Ma journée était simple, très simple, un peu monotone.elle était ponctuée par un rituel immémorial et immuable. Je me réveillais tôt, j'y étais obligé. Je dormais tôt, j 'y étais pour autant. Rien à faire. La nature, la désolation, l' ennui dictèrent leur loi. Je devrais trouver des loisirs pour "tuer" le temps. J'étais désarmé face à ma bougie "pleureuse". Je succombais à la tentation d'un sommeil imposé entre sept et huit heures du soir. J'étais une proie de choix pour les hallucinations et les cauchemars. C'étaient des cauchemars noirs qui hantaient une nuit noire dans un pays noir.

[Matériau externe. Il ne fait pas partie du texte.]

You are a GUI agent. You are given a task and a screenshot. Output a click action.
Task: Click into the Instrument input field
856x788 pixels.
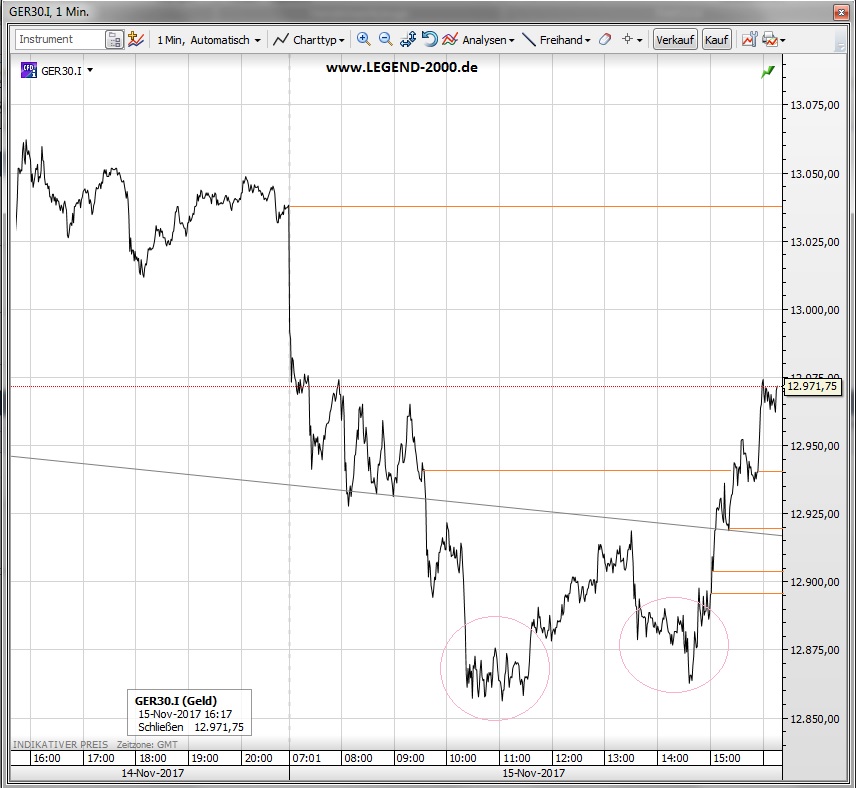point(60,40)
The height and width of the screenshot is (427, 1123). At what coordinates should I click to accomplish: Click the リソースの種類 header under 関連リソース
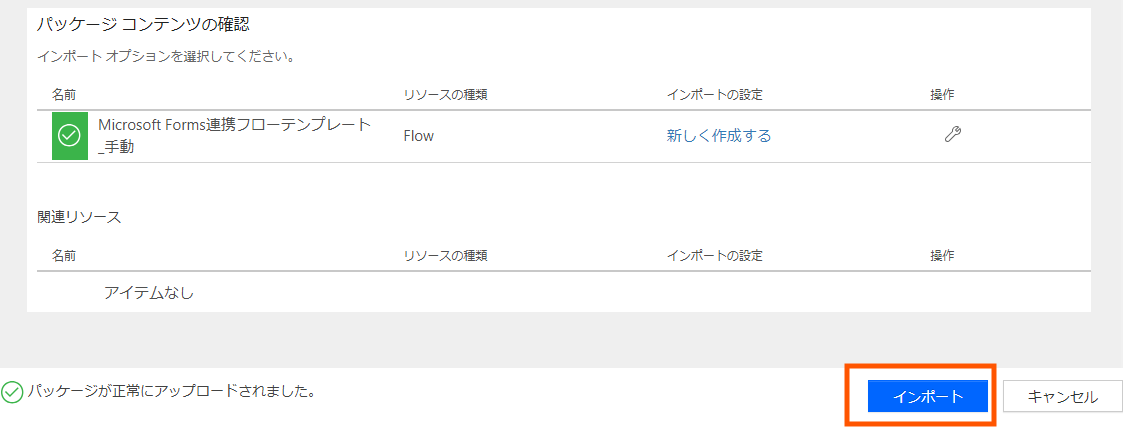445,255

Je me réveillais d'avance. Je monopolisais ma théière. Il n 'y avait personne à l' horizon pour partager mon "repas". J'étais "condamné" à l'avidité et à la gloutonnerie.

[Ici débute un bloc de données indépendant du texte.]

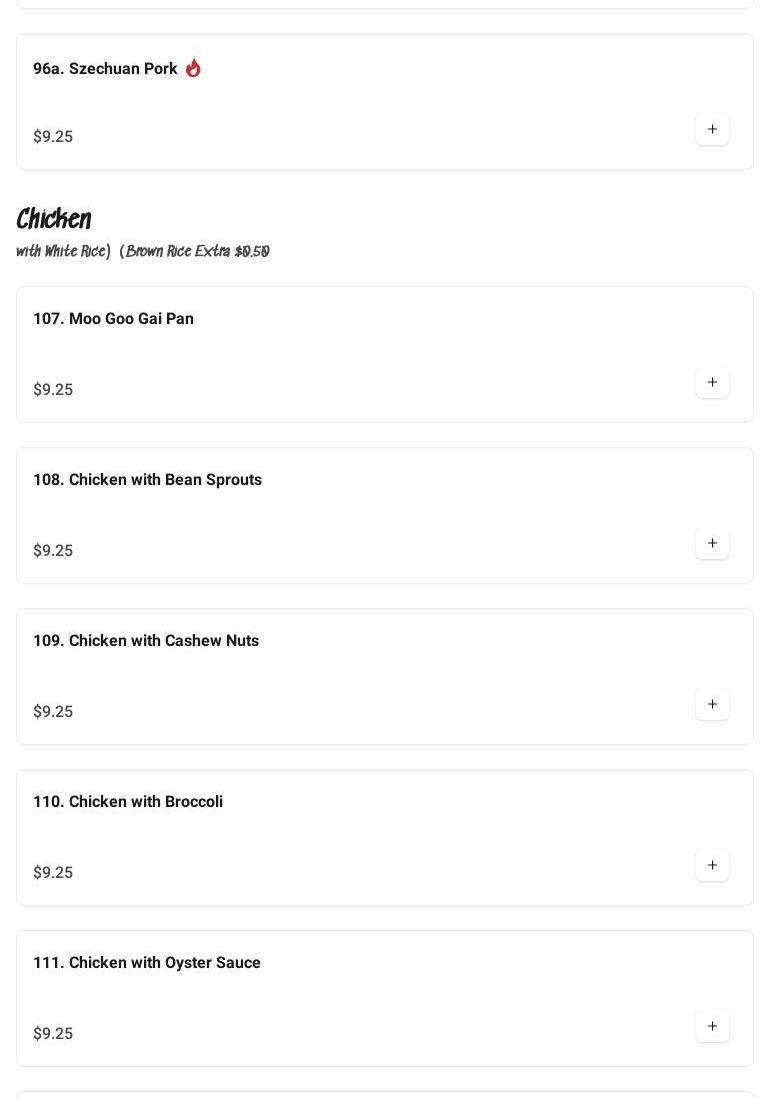
Task: Select the 111 Chicken with Oyster Sauce title
Action: click(x=147, y=963)
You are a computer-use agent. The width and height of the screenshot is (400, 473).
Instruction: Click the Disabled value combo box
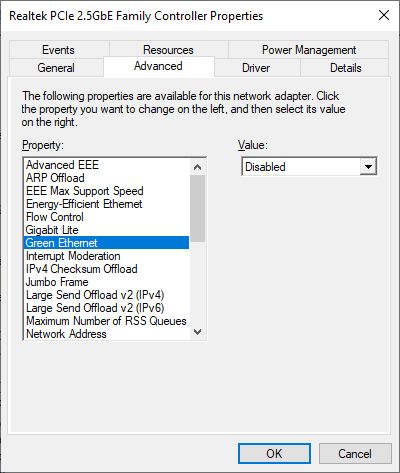(309, 166)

Le réveil tôt, me permettait de vaquer à plusieurs tâches. J'épluchais les patates pour concocter "une gamelle" posée sur un lent feu. Le feu était "réglé" pour que la cuisson se fasse lentement et sûrement et pour que le "festin" soit prêt à ma sortie.
La famille de Ammi Zayd m'apportait du pain bien cuit. J'avais payé deux cents dirhams en contrepartie d'un sac de farine. Je devais aussi payer la femme qui va s'en occuper. Je ne tarissais de louange pour celle qui préparait le pain avec bonté et amour. C'était une tradition chez les montagnards de Saghro : un instituteur ne manque jamais du pain et quelques chiens errants étaient toujours à l'affût pour accueillir ce qui en devient sec. Au Sud - est, nul ne mourra de faim. La générosité rappelait celle légendaire de Hatem mais, on peut y crever de tristesse et du chagrin.
Ma journée du travail prenait fin vers une heure et demie de l'après-midi. Je devais "bosser" pendant presque cinq heures. Je devrais transmettre un programme creux. Il y avait une abondance d'informations servies à l'intention de petits esprits "désertiques". C'était comme inculquer un Arabe classique à des nourrissons qui commençaient à peine à parler "aa, dada, baba". Mission impossible!. Pire, les élèves ne parlaient ni I' Arabe classique, ni l'Arabe dialectal et moi je ne connaissais un traître mot du Berbère (Tamazight). Ce n'est pas comme vendre un frigo aux esquimaux?. Je quittais ma classe, exténué, la tête fumante comme une bombe minutée au seuil de la déflagration!
... Je caressais la patate laquelle nageait dans une sauce rougeâtre. J'appuyais sur elle pour en faire une bouchée. Elle fuyait comme la peste mes"crocs" affamés. Je relançais ma tentative, elle glissait encore. Je commençais à devenir furieux. Je la prenais de force pour l'engloutir. J'avais pris ma revanche. Une si belle revanche!
J'essayais de prendre une sieste. J'espérais oublier une séance ratée dont les objectifs ne furent guère atteints. Mais, la sieste aussi s'était soldée par un échec laissant mon esprit comme proie de choix pour le fiasco. Mes idées avaient une couleur d'échec, un goût d'échec, une odeur d'échec. L'échec, l'échec. Rien que l'échec! L'échec régnait en maître des lieux à "Daoubid". "comment toi, miséreux instituteur, oserais-tu finir l'année ici? Tu n'y arriverais jamais!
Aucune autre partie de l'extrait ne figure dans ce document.